Vinita Electric Company Learned Much From 2007 Ice Storm
VINITA, Oklahoma - Electric utilities are getting ready for what could be a rough couple of days.
One of them is the Northeast Oklahoma Electric Cooperative in Vinita, which says with each storm they learn something new.
The Northeast Oklahoma Electric co-op dispatch is something they didn't have back in 2007. But now, with extra dispatchers and a wall of monitors, they can better respond to outages.
Right now the monitors show no outages, but with the continued threat of a severe ice storm, that probably won't be the case for long.

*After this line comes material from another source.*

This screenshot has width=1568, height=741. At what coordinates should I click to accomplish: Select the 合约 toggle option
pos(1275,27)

Electric crews from the Northeast Oklahoma Electric Cooperative are stationed all around Craig, Delaware, Mayes and Ottawa counties - about 38,000 customers risk losing power if the ice storm is as bad as anticipated.

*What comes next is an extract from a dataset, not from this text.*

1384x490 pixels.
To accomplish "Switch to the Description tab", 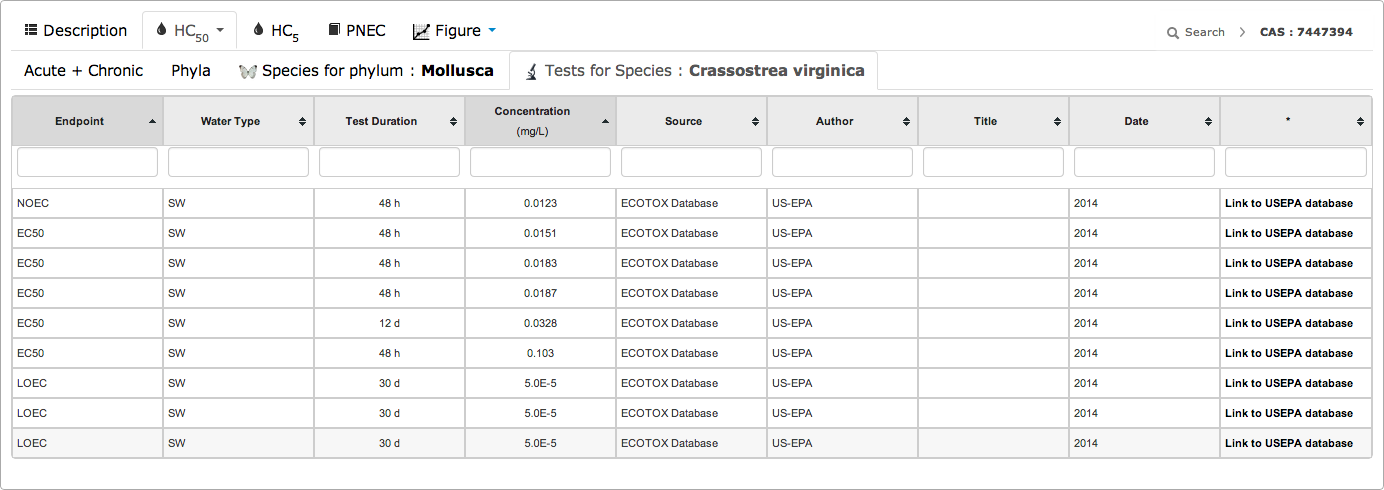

"Unfortunately, we can't read Mother Nature’s mind, so we're not quite sure what the weather will be for this area. We just have to be as prepared as we can," said Cindy Hefner with Northeast Electric Co-operative.
In 2007, Hefner said many customers were hit hard and lost power - in some cases for three weeks.
“Every storm is different and you can always learn from each storm," she said.
Over the last 10 years, the coop upgraded the monitoring system. Now, dispatchers can look at one big screen and see the outages and crews thanks to a digital meter system that automatically reports outages.
They've also bought new equipment that allows them to get into any brush-filled areas crews come across.
And all year, crews perform maintenance and upgrade work.
Hefner said, "We've installed taller poles, bigger poles around in diameter and also shorten the span of wire between the poles and, of course, that gives strength to the system and allows fewer outages."
Hefner said the upgrades are able to withstand a bit more, but the amount of ice is the main factor.
"If you get three inches of ice, you know, the system is coming down, it just can't stand up to certain conditions," she said.
Electric crews across the state, not just the rural ones, already have people on standby and plan to bring in additional crews.
But, the people here say if they have to they are ready to stay through it all.